(Collected data entries)
• • • • •

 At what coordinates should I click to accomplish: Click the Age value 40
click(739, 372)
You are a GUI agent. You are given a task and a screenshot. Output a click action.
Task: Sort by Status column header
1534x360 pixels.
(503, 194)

• • • • •

● Task objective
Print the records above in full, exactly.

● Task output
 At what coordinates should I click to accomplish: Click the Age value 40
click(739, 372)
You are a GUI agent. You are given a task and a screenshot. Output a click action.
Task: Sort by Status column header
1534x360 pixels.
(503, 194)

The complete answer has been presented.